== Records shown
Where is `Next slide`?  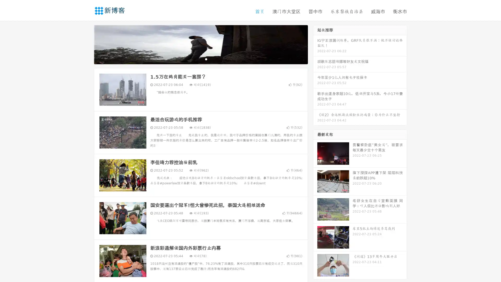 Next slide is located at coordinates (315, 44).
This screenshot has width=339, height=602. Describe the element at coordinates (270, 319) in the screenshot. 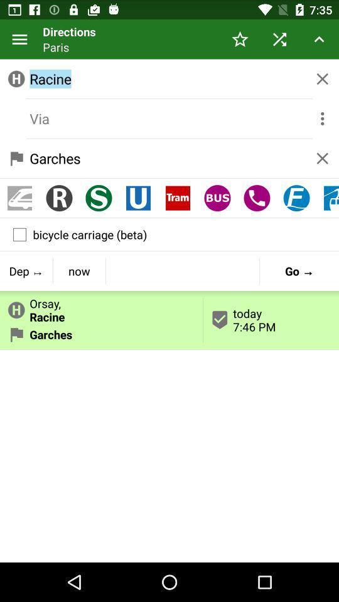

I see `the icon to the right of orsay,` at that location.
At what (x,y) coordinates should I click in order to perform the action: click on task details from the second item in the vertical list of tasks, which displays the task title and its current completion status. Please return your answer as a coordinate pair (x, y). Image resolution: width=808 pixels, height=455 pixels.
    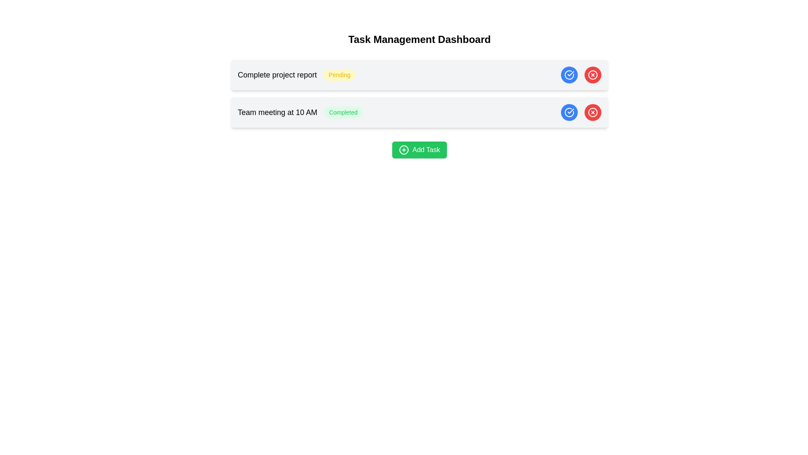
    Looking at the image, I should click on (300, 112).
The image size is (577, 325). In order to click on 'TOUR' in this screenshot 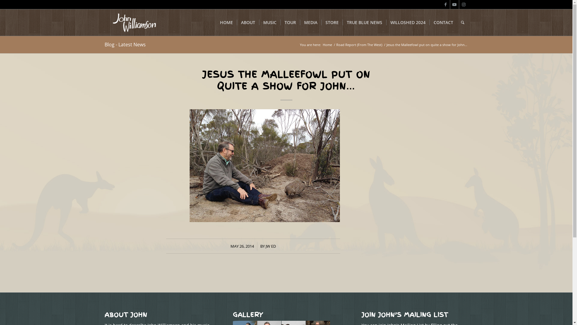, I will do `click(290, 22)`.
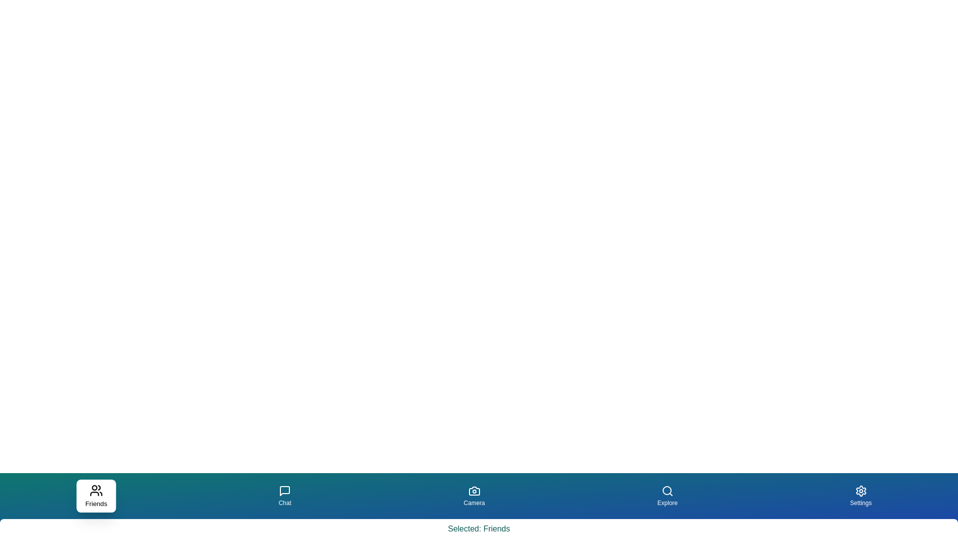 This screenshot has width=958, height=539. What do you see at coordinates (474, 496) in the screenshot?
I see `the Camera tab button to select it` at bounding box center [474, 496].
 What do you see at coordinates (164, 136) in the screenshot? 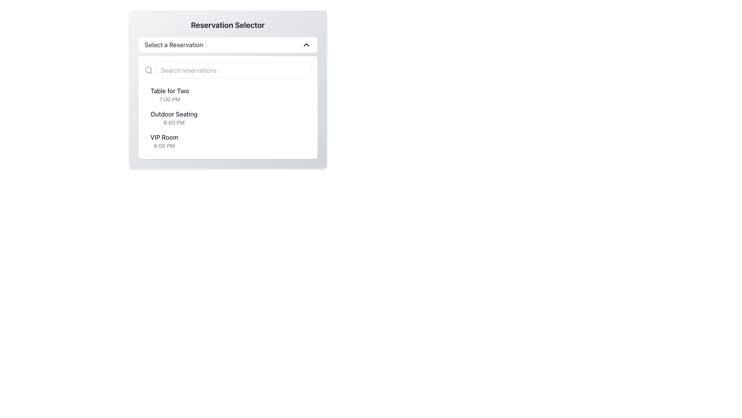
I see `the 'VIP Room' text label, which is styled with a medium font weight and gray color, positioned above '6:00 PM' in the reservation selector` at bounding box center [164, 136].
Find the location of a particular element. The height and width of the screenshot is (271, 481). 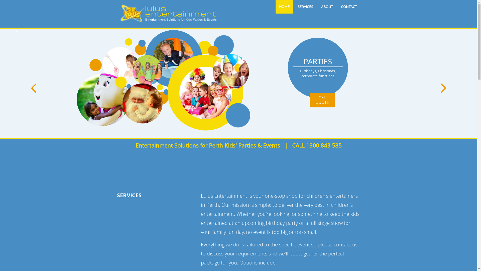

'GET QUOTE' is located at coordinates (309, 100).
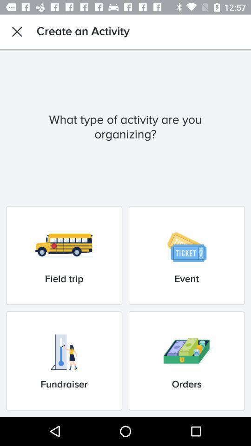 The width and height of the screenshot is (251, 446). What do you see at coordinates (64, 255) in the screenshot?
I see `icon below what type of item` at bounding box center [64, 255].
====
→ **Given problem**
Rewrite everything from the line containing "What do you see at coordinates (164, 136)" down to the end of the records, changing "particular element" to "specific element" and keeping all else the same. Omit the pictures.

→ **Written solution**
 What do you see at coordinates (164, 136) in the screenshot? 
I see `the 'VIP Room' text label, which is styled with a medium font weight and gray color, positioned above '6:00 PM' in the reservation selector` at bounding box center [164, 136].
Find the location of a specific element. The height and width of the screenshot is (271, 481). 

'GET QUOTE' is located at coordinates (309, 100).
 The width and height of the screenshot is (251, 446). What do you see at coordinates (64, 255) in the screenshot?
I see `icon below what type of item` at bounding box center [64, 255].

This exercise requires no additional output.